De Europese Commissie heeft bevestigd dat het een diepgaand onderzoek is gestart naar de Nederlandse fiscale behandeling van Inter Ikea, een van de twee groepsholdings van het Zweedse meubelbedrijf. “De commissie is bezorgd dat twee Nederlandse ’tax rulings’ Inter Ikea hebben toegestaan minder belasting te betalen en daarmee een oneerlijk concurrentievoordeel hebben gegeven. Dat is in strijd met de Europese regels voor staatssteun.”

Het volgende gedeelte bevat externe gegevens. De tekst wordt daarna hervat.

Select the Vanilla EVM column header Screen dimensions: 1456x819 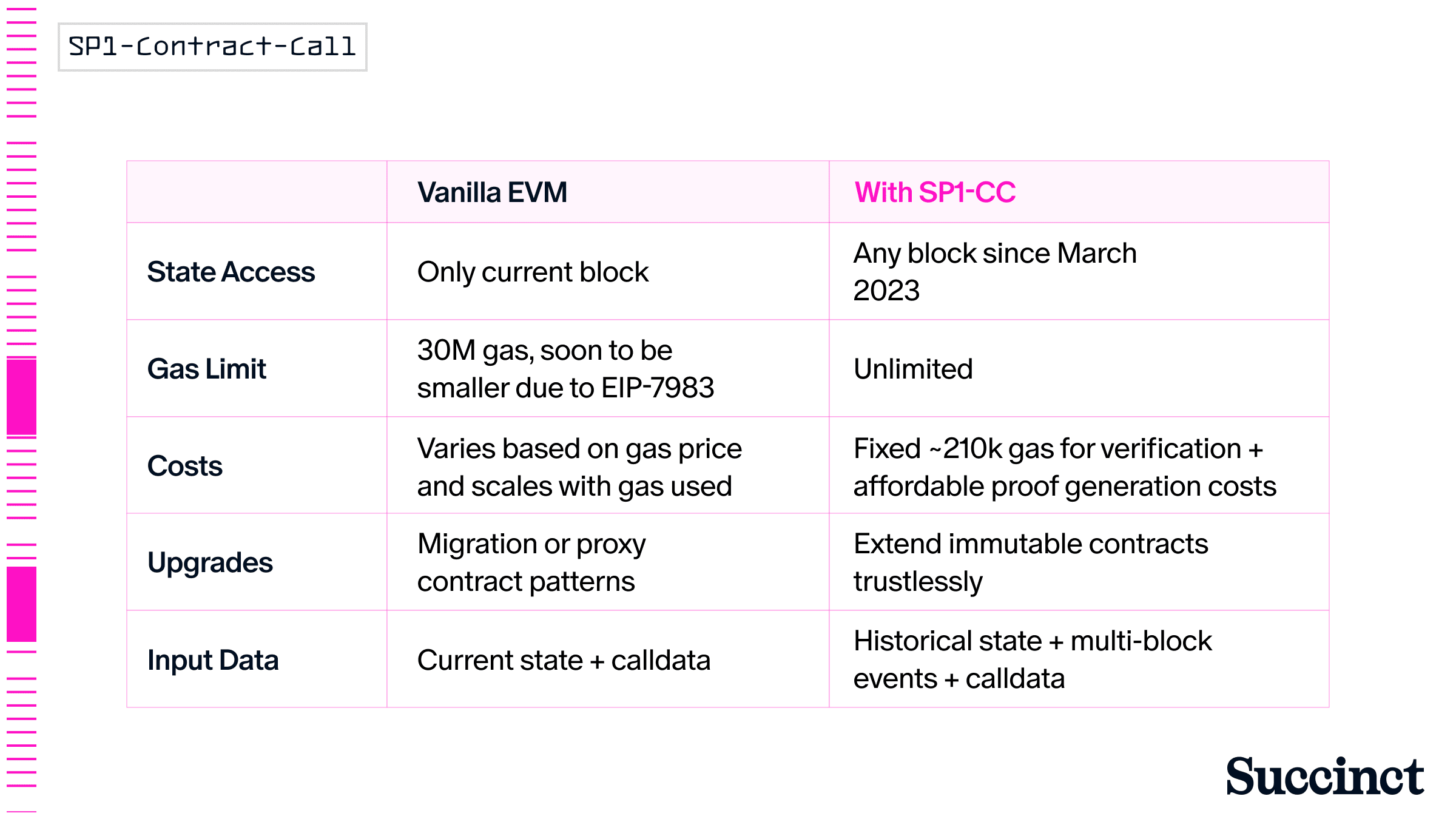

Margrethe Vestager is de EU-commissaris verantwoordelijk voor mededinging. “Alle bedrijven, groot en klein, multinational of niet, moeten hun deel belasting betalen. Lidstaten kunnen bepaalde bedrijven niet minder belasting laten betalen zodat ze hun winsten kunstmatig kunnen verleggen”, zo licht ze toe. Nederland heeft de Zweedse meubelmaker met twee dubieuze belastingafspraken een hoop geld bespaard, zo is het vermoeden. Inter Ikea is de holding waar sinds begin jaren tachtig het franchiseconcept onder valt. Alle Ikea-vestigingen betalen een franchisevergoeding van 3% van de omzet aan Inter IKEA Systems. “Dat Nederlandse bedrijf boekt dus de volledige wereldwijde inkomsten uit franchisebijdragen. Ons onderzoek richt zich op de fiscale behandeling van Inter Ikea sinds 2006. Onze eerste bevindingen zijn dat twee rulings uit 2006 en 2011 de belastbare winst van Inter Ikea substantieel hebben verlaagd.”
Licentievergoeding
De eerste ruling keurde een rekenmethode goed waarmee een jaarlijkse licentievergoeding werd bepaald die Inter IKEA Systems betaalde aan een andere groepsmaatschappij: I.I. Holding, die weer gevestigd is in Luxemburg. Dat bedrijf bezat de intellectuele eigendomsrechten voor het franchiseconcept die werden geëxploiteerd door het Nederlandse bedrijf. “Een significant deel van de franchise-inkomsten van Inter IKEA Systems zijn daardoor verlegd naar Luxemburg, waar ze niet werden belast.” I.I. viel namelijk weer onder een speciaal fiscaal regime. Maar daar stak de Europese Commissie een stokje voor: die regeling werd als illegaal bestempeld. Luxemburg moest de regels aanpassen en I.I. zou met ingang van 2011 net als andere bedrijven belasting moeten gaan betalen.
Lenen uit Liechtenstein
Ikea was niet voor een gat te vangen en voerde een herstructurering door. Inter IKEA Systems kocht de intellectuele eigendomsrechten van I.I. Holding met geld dat werd geleend van het moederbedrijf uit Liechtenstein. Vervolgens gaf de Nederlandse Belastingdienst in 2011 een tweede ruling uit waarin de aanschafprijs van de rechten en de te betalen rente over de lening werden goedgekeurd. Die rentelasten konden vervolgens weer van de belastbare winst worden afgetrokken. “Door de rentebetalingen werd een substantieel deel van Inter IKEA Systems’ franchisewinsten na 2011 verlegd naar Liechtenstein.
Onderzoek naar tarieven
De commissie onderzoekt nu of Inter IKEA Systems met de rulings voordelen heeft genoten die niet beschikbaar zijn voor andere bedrijven die onder dezelfde belastingregels vallen. Er wordt onder meer gekeken of de bedrijven onderling wel marktconforme tarieven hebben gehanteerd voor:- de jaarlijkse licentiefee die tot 2011 werd betaald;
– de overname van de eigendomsrechten;
– de rente die voor de lening werd betaald.
“In het bijzonder gaan we toetsen of de aanschafprijs een adequate weerspiegeling is van de bijdrage die Inter IKEA Systems leverde aan de waarde van het franchisebedrijf, en we toetsen of de rente die in aftrek is gebracht in Nederland een reële hoogte heeft.”